On Robin

The “sad clown” idea, and how the death of Robin Williams scared me like no other.

Everyone has a celebrity death that hurts the most. Mine was Robin Williams.

Robin Williams was and still is the funniest human being I’ve ever seen. I never saw him with my own eyes live, but his energy is burned into my psyche. I remember when he died, I was living in a house for the summer with two of my closest friends. Our reaction to the shock of him dying? Watching all of his movies. All of them.

There are the first ones I saw – Aladdin, and the surprisingly terrifying Jumanji. The ones I came in contact with later in life – the Mrs. Doubtfires, the Flubbers. The serious movies – Good Will Hunting, Dead Poets Society, Good Morning Vietnam. We had to watch them all.

I didn’t know why I hurt so bad when Robin died. It took a while to sort out the feelings, but eventually I landed on this – there is no one I’ve thought I was more like than Robin Williams.


I’ve never been a boring kid.

Growing up I was quiet a lot, sure. A lot of that was because I was sorting out how to fit in. What to say and where to be and how to act. It took a long time before I landed on something I could cling to – I was funny.

Not really class clown funny (I didn’t even get voted funniest in high school) but I was funny. Witty. Able to do impressions and keep people entertained. Classmates, teachers, family members. I could connect with all of them by being funny.

Sometimes it got me in trouble. The first time I ever impersonated someone was when I was four and did a spot-on impression of my Indian doctor. That was the day my mother knew she’d be in trouble with me around.

As I’ve gotten older, being funny is the one thing I never really lose. When I’m angry, I’m still funny. I’m self-depricatingly funny when I’m upset. I will interrupt all serious moments with a very misplaced joke. I can’t help it – funny is my default setting.

I went to funny because it made for a great baseline.


Robin Williams died, and that part hurt because I idolized him. I loved his energy, his smile, his rapid fire delivery. He was who I wanted to be.

Robin Williams died by suicide, and that’s the part that scared me. I had the energy, the smile and all of that. Then I saw what I felt could be my future – making others laugh and while not laughing myself.

Everyone seemed shocked and surprised that a man who could bring joy to literally millions could be feeling sad in his own life. He was undoubtably one of the funniest men on the planet. Yet he was hurting, and hurt so bad that he took his own life.

I wasn’t just making jokes to fit in. I made jokes because I felt sad a lot. Making other people laugh brought a hit of dopamine to my brain. It allowed me to feel important, valuable, and needed. Funny has never been enough though, both in scape and in practice. I’m never funny enough, or I feel I have to act a certain way to fit into serious situations. It can be tiring because I think, at my core, funny is what I really live for.

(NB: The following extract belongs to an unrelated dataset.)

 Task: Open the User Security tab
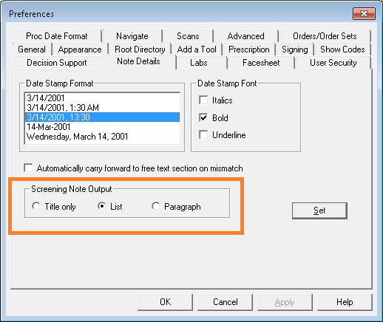(333, 63)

When there’s nobody to make the jokes to, it can get kind of sad.

When I heard that Robin had died by suicide, it invoked the feelings of the sad clown that we may have heard of before. This narrative that all comedians have pain and make the jokes to hide it or dull it. I saw that my favourite comedian had died by suicide and thought “well, if it happens to Robin, what chance do I have?”


The idea that comedians all have to be coming from a sad place is, frankly, a little crap. It’s an escape clause that a lot of angry people use to make people feel like they don’t “get it.” How can you understand the pain unless you’re one of the comedians? How can you make jokes unless your own life goes to crap? It ties into a history of comedy being a “boys club” of men dealing with problems by having therapy sessions with live audiences instead of a counsellor.

I believed this for a really, really long time. That being funny and making jokes weren’t just my thing, they were my only thing. The only thing I had value from was making jokes, and the only way to make jokes was to be sad. If the comedians I looked up to were sad and turned that into fame and jokes, then I could too.

That logic is broken, on a couple of points.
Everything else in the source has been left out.